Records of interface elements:
-*-
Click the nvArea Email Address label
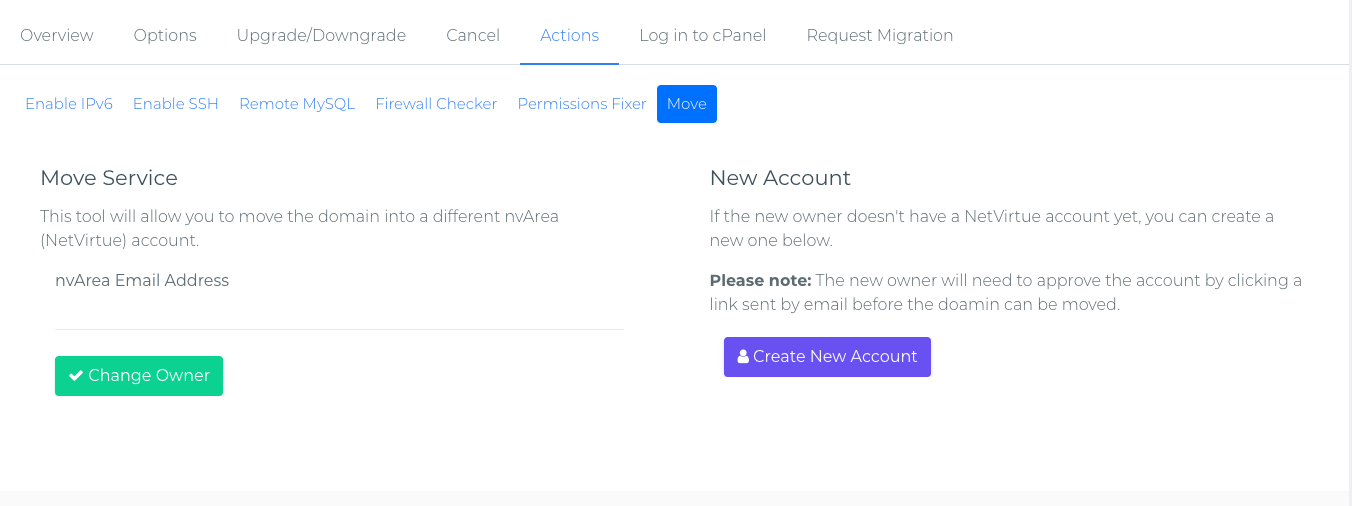Viewport: 1352px width, 506px height. (142, 281)
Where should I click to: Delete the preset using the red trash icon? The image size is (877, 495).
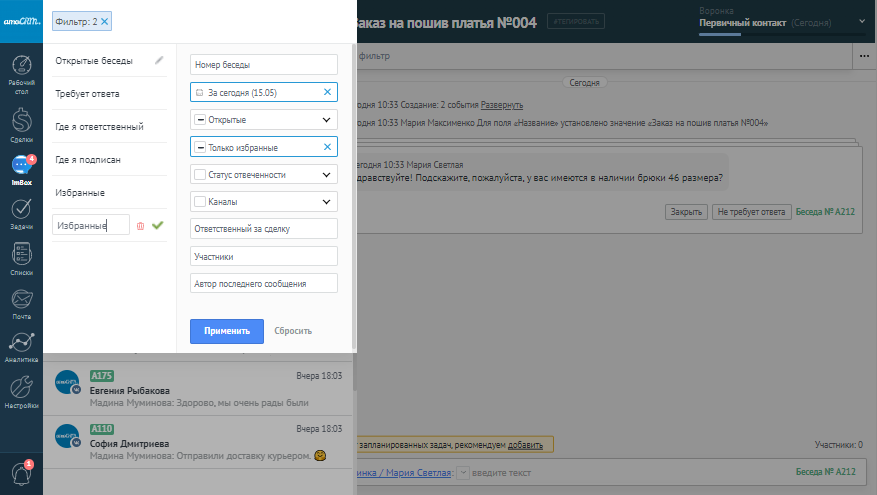[x=140, y=226]
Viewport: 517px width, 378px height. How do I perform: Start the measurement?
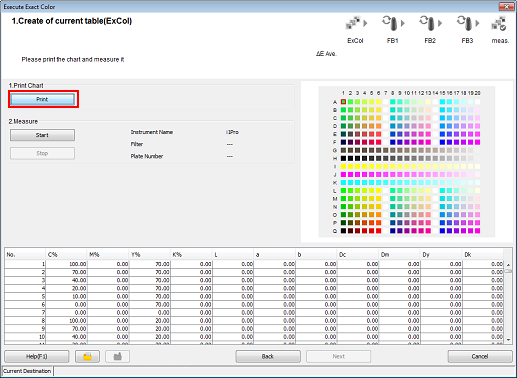pos(42,135)
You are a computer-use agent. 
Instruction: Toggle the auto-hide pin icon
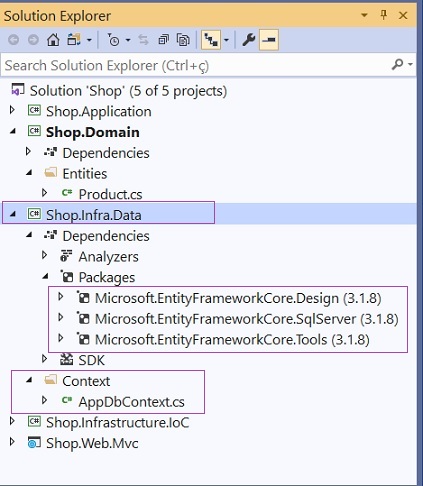click(384, 15)
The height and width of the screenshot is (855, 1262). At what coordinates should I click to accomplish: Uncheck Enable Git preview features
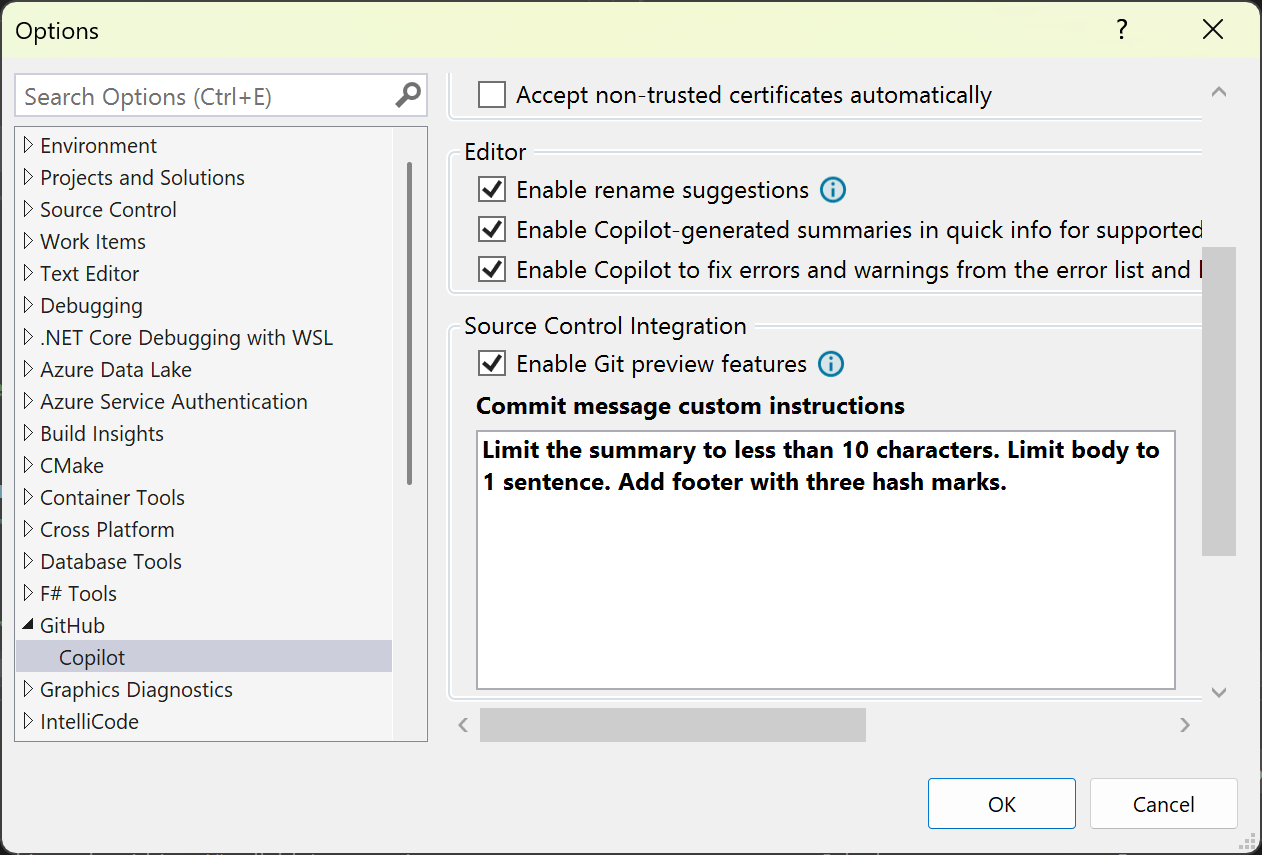[x=491, y=363]
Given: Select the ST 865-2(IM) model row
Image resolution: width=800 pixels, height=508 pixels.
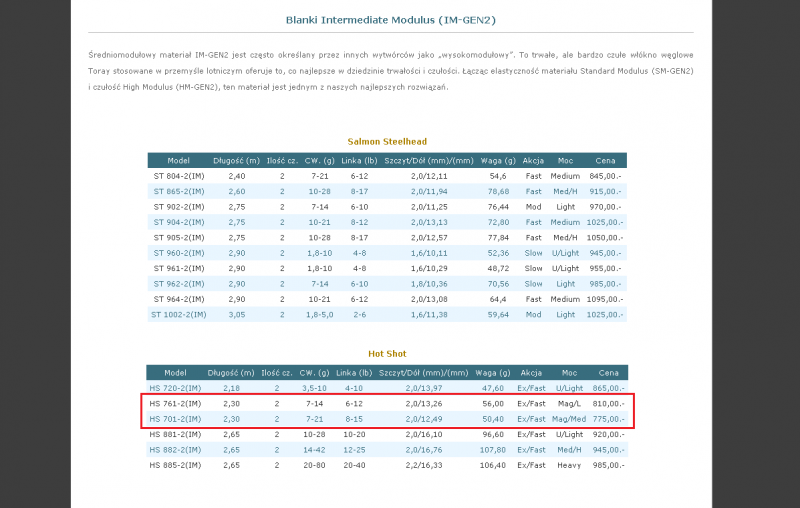Looking at the screenshot, I should [178, 191].
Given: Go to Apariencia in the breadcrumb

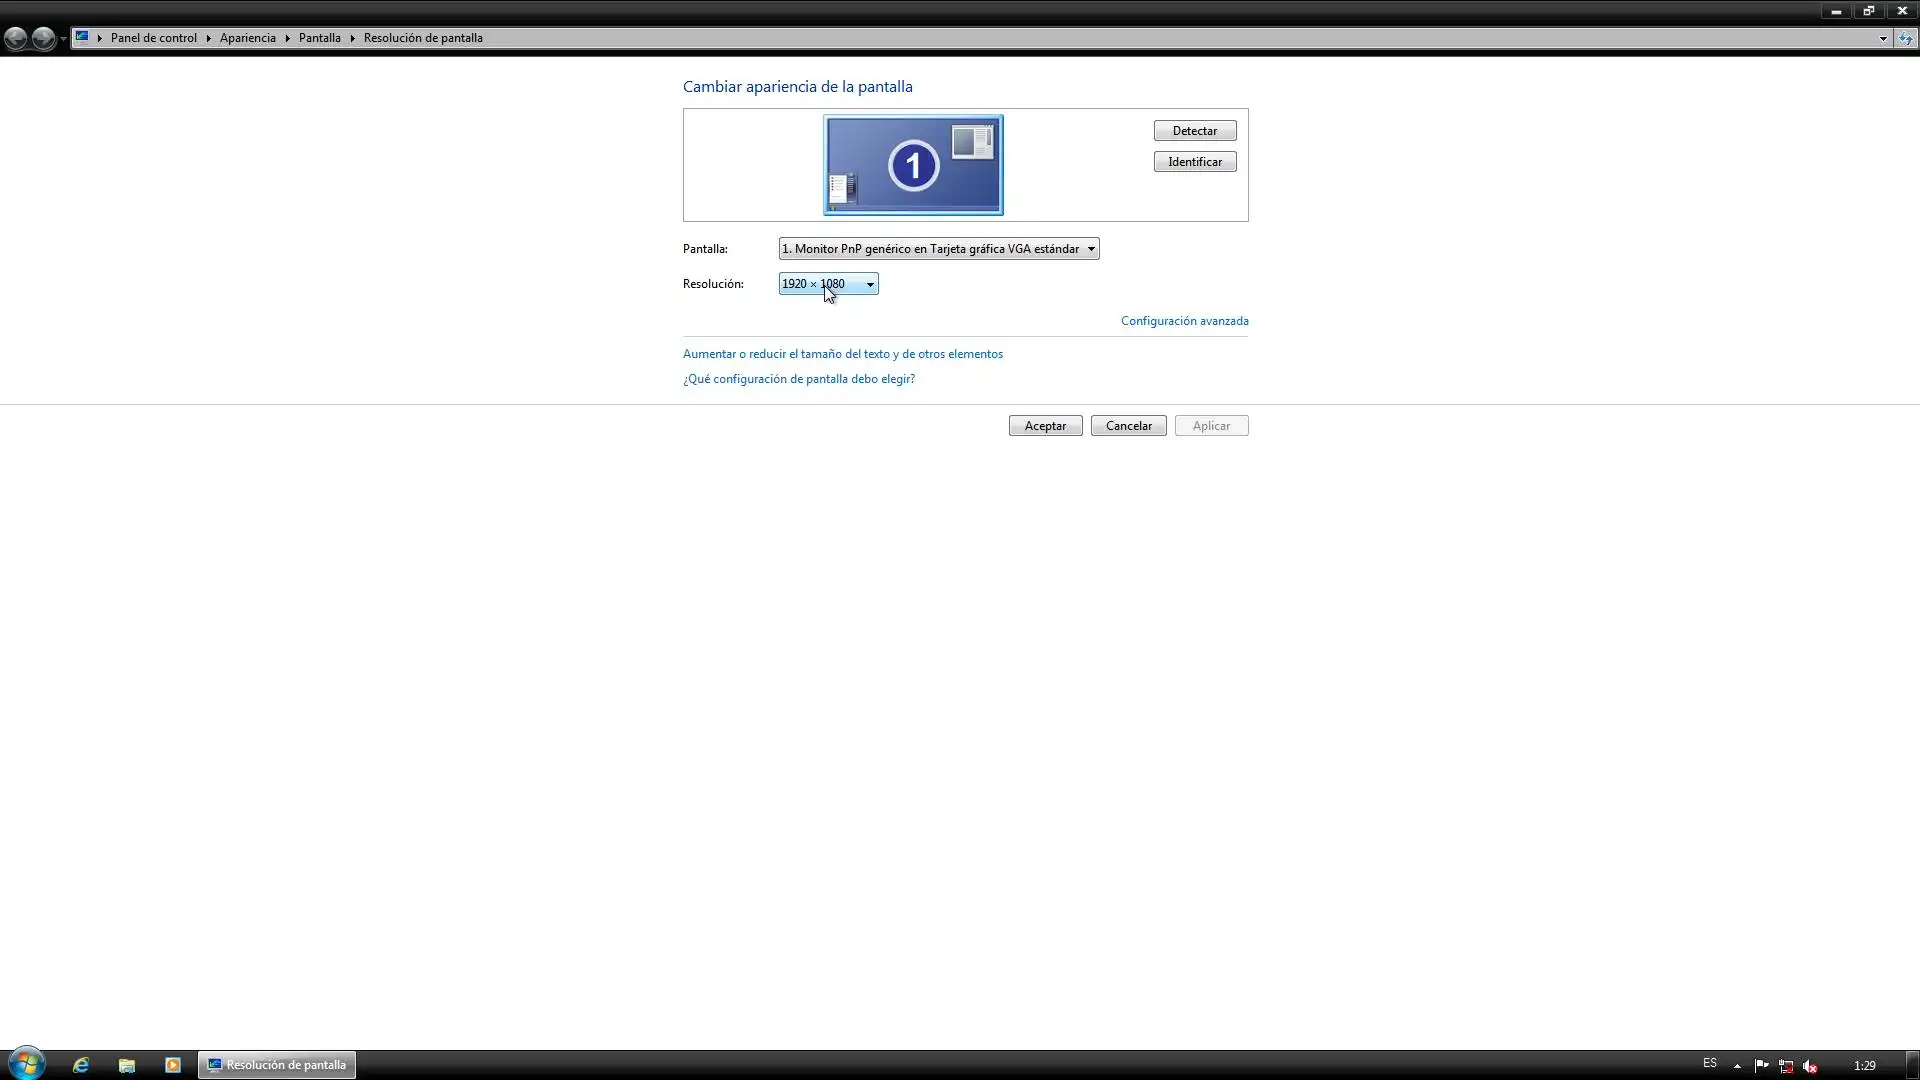Looking at the screenshot, I should [x=247, y=38].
-*-
Write out the lines above word for word, omitting the pictures.

● **The result**
Click the nvArea Email Address label
Viewport: 1352px width, 506px height. (142, 281)
Where should I click to: Delete the preset using the red trash icon? The image size is (877, 495).
[x=140, y=226]
Viewport: 517px width, 378px height. How do I perform: Start the measurement?
pos(42,135)
You are a computer-use agent. 
Instruction: Toggle the auto-hide pin icon
click(384, 15)
The height and width of the screenshot is (855, 1262). At what coordinates should I click to accomplish: Uncheck Enable Git preview features
[x=491, y=363]
Given: Select the ST 865-2(IM) model row
Image resolution: width=800 pixels, height=508 pixels.
Looking at the screenshot, I should [178, 191].
Given: Go to Apariencia in the breadcrumb

Looking at the screenshot, I should [x=247, y=38].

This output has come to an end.